Mais de oitocentas pessoas estiveram nesta segunda-feira (11) no lançamento da segunda edição do livro Gênero e Resistência no Teatro da Reitoria da UFPR, em Curitiba. A obra surge do Encontro de Pesquisa Por.De.Para Mulheres de 2018 e é organizado pelas próprias participantes do grupo autointitulado como mulheres que buscam valorizar o protagonismo feminino tanto na política quanto na pesquisa.

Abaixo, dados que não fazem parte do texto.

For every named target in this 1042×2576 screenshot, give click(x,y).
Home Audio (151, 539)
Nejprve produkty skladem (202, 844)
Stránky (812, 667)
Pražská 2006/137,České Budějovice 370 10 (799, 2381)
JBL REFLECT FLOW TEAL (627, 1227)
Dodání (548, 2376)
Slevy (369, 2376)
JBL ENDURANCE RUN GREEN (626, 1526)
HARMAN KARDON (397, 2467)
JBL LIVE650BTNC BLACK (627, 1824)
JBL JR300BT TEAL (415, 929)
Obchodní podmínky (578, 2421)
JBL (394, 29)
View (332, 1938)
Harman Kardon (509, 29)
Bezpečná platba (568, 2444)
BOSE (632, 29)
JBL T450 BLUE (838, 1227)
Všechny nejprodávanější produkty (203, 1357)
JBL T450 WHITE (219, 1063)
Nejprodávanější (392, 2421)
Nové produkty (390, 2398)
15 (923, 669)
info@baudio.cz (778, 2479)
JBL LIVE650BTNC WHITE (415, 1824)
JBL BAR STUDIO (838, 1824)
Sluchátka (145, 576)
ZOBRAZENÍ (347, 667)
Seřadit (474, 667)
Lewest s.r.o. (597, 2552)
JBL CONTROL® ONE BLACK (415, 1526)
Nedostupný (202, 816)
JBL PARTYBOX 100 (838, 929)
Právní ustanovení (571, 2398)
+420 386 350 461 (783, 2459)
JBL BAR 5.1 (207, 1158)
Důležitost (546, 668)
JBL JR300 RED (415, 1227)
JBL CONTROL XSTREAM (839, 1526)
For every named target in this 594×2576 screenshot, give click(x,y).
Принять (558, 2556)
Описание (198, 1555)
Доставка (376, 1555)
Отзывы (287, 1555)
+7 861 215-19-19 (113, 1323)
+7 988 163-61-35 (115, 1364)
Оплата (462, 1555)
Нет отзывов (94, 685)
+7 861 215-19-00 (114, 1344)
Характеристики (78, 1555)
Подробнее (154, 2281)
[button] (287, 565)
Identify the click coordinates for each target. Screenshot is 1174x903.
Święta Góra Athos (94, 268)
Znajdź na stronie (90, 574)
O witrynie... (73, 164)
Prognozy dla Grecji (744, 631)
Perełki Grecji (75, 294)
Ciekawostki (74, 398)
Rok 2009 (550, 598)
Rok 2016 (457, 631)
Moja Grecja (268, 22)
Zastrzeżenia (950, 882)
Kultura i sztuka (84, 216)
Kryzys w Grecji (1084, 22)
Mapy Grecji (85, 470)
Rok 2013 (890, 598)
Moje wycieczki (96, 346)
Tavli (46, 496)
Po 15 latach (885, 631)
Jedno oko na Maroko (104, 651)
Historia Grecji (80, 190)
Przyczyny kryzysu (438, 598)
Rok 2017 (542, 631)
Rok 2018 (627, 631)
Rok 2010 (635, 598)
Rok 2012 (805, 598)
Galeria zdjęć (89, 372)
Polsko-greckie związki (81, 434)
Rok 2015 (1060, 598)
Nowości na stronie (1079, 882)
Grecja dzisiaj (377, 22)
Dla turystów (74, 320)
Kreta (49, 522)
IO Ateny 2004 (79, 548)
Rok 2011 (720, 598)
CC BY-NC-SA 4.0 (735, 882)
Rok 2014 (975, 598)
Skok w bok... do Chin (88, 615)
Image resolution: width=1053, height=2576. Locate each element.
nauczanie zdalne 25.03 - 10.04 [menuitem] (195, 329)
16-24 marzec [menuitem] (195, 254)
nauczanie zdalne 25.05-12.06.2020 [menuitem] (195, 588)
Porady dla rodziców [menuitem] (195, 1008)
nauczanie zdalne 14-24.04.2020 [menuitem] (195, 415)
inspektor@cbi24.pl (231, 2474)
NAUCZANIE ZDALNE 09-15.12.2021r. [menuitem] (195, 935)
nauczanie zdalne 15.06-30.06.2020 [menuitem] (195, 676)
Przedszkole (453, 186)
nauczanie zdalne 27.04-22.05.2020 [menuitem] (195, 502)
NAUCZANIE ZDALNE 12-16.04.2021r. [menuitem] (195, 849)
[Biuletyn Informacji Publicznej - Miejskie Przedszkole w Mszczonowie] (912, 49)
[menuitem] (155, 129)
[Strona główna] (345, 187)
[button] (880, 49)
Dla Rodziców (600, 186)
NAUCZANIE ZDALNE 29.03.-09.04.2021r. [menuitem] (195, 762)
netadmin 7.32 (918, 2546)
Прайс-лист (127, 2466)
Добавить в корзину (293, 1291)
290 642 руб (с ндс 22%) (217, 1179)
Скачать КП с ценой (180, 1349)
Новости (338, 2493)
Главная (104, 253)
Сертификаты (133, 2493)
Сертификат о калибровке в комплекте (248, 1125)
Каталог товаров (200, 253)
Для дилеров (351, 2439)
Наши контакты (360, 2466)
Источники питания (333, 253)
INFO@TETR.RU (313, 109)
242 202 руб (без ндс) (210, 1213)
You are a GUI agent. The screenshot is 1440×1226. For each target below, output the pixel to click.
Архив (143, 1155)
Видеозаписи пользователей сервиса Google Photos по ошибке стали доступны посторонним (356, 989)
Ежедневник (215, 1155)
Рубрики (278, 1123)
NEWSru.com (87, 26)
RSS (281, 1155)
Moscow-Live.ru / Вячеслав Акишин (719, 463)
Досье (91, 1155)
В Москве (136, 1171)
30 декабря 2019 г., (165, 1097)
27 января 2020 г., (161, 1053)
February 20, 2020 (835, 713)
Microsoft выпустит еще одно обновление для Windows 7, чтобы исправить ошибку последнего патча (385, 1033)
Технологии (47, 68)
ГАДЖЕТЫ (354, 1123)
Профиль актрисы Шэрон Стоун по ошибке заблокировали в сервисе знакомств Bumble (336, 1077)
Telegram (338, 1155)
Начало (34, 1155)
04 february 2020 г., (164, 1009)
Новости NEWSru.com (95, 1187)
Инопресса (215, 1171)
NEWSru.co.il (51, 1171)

Responsável pelo prefácio do livro, Luciana Panke esteve no lançamento e citou sua recente experiência na Bolívia, onde as mulheres são maioria no poder legislativo com mais de 50% de representantes femininas na câmara dos deputados. O relato veio como forma de mostrar o quanto o Brasil ainda precisa evoluir nesta área, visto que é 156º na representação feminina em parlamentos. Em La Paz, a pesquisadora foi incumbida de falar sobre feminicídio político, uma das principais preocupações das mulheres com cargos políticos naquele país. “Quando pensamos que estamos evoluindo, nos deparamos com informações como essa. Eu não sabia que esse tipo de medo permeava as bolivianas. Imaginei que estavam dominando e sendo respeitadas, e na verdade descobri que até piada sobre a forma como se vestem elas ouvem dentro do parlamento”.

Foto: Ramiro Garcia

JOVENS MULHERES

Alunas do Curso de Política Por.De.Para Mulheres e voluntários organizaram o evento que teve transmissão ao vivo pela UFPR TV, assim como pela página do Instituto no Facebook. Eneida Salgado, idealizadora do projeto que começou como grupo de pesquisa em 2017 e já está na sua terceira edição por meio da escola de verão, trouxe reflexão sobre o número de mulheres que estão ocupando as cadeiras da Universidade Federal do Paraná, que tem apoiado o curso cedendo alguns professores e também espaço físico para as aulas. “Espero que daqui a dez anos minha filha olhe e pergunte “mas por que era necessário tudo isso?”. Que ela olhe pra trás e indague porquê disso e veja que muito mudou. Porque ninguém vai abrir a porta do parlamento pra nós. Temos que ocupar, e resistir porque política faz o meu gênero”.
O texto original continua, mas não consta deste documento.